La chiesa non tace
L’arcivescovo di Kinshasa (Rd Congo) ha preso posizione contro l’esito voto presidenziale del 28 novembre, che ha dato la vittoria a Joseph Kabila. La chiesa aveva dispiegato nel paese 30mila osservatori elettorali. Critico anche il Centro Carter, ong Usa.

«I risultati proclamati dalla Commissione elettorale lo scorso 9 dicembre non sono conformi né alla verità né alla giustizia». Lo ha dichiarato oggi il cardinal Laurent Monsengwo Pasinya (foto), arcivescovo di Kinshasa, capitale della Repubblica democratica del Congo, pronunciandosi pubblicamente per la prima volta sui risultati provvisori delle presidenziali a turno unico dello scorso 28 novembre. Risultati che attestano la rielezione del presidente uscente Joseph Kabila con il 48,95% dei voti espressi, di fronte ai 32,33% dei suffragi accreditati allo storico oppositore Etienne Tshisekedi che, dopo aver contestato l’esito del voto, sta valutando di chiedere alla popolazione di scendere in piazza pacificamente.

Il parere negativo della chiesa cattolica congolese, che ha dispiegato trentamila osservatori elettorali nel paese, si accorda con quello espresso dal Centro Carter, un’organizzazione non governativa statunitense con 70 osservatori elettorali. Infatti, in un rapporto pubblicato sabato scorso, il Centro Carter ha stimato «poco credibili» le conclusioni a cui è giunta la Ceni (Commissione elettorale nazionale indipendente). Nel documento si afferma che «la qualità e l’integrità del processo di compilazione sono state dissimili nelle diverse aree del paese», e talora si sono riscontare «gravi irregolarità». L’ong americana ha, tuttavia, rilevato che le sue stime non sono tali da compromettere l’insieme dei risultati, ma richiedono altre analisi approfondite che potrebbero «far emergere altre tendenze e variazioni».

Sulla qualità del risultato elettorale, si è anche espresso il presidente dato vincitore Joseph Kabila. Oggi, nel corso una conferenza stampa, ha riconosciuto l’esistenza di «errori», stimando, tuttavia, che non siano tali da richiedere l’invalidazione dello scrutinio.
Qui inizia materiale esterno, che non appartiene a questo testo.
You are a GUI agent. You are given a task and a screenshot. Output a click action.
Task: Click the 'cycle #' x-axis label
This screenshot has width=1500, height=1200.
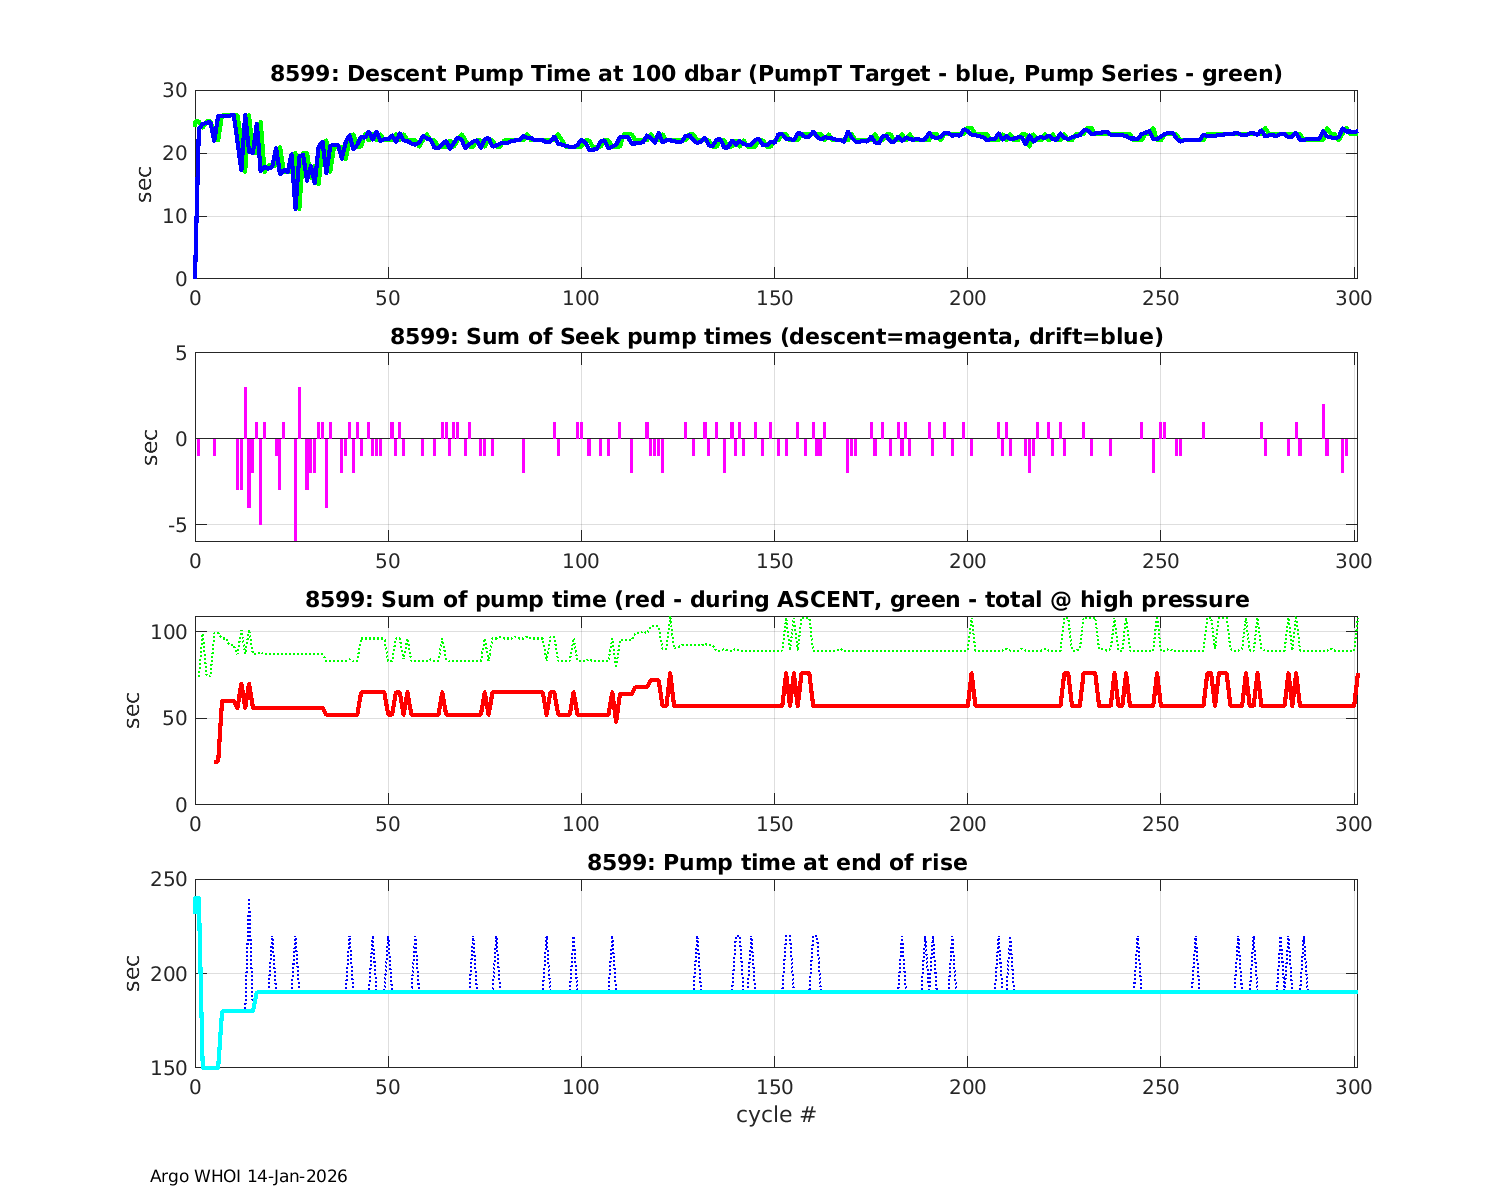pos(776,1114)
Il prossimo 17 dicembre, la Corte suprema di giustizia (Csj) congolese dovrà convalidare i risultati provvisori. La prestazione di giuramento del neo presidente è invece prevista il 20 dicembre.

Nel frattempo, la situazione nel paese resta tesa. Soprattutto nella capitale Kinshasa, una città blindata dove la maggioranza della popolazione ha votato per Tshisekedi. Il ministro francese della difesa Alain Juppé ha, ieri, parlato di una «situazione esplosiva», sottolineando la necessità di fare tutto per evitare la violenza. In un rapporto reso noto il 2 dicembre, l’ong Human Right Watch, puntando il dito contro la guardia presidenziale, parlava già di diciotto morti e un centinaio di feriti in violenze prima del giorno del voto. La tensione in Congo si è anche diffusa in Europa e negli Usa dove contro l’esito del voto sono scesi in piazza centinaia di manifestanti della diaspora congolese.